--- What is needed ---
Please reproduce every line of the following records word for word, with nothing added, dropped, or reordered.

═══ Available records

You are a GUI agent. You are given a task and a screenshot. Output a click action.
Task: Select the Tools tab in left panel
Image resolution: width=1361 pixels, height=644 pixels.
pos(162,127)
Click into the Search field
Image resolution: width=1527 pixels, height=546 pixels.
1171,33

══════

--- Result ---
You are a GUI agent. You are given a task and a screenshot. Output a click action.
Task: Select the Tools tab in left panel
Image resolution: width=1361 pixels, height=644 pixels.
pos(162,127)
Click into the Search field
Image resolution: width=1527 pixels, height=546 pixels.
1171,33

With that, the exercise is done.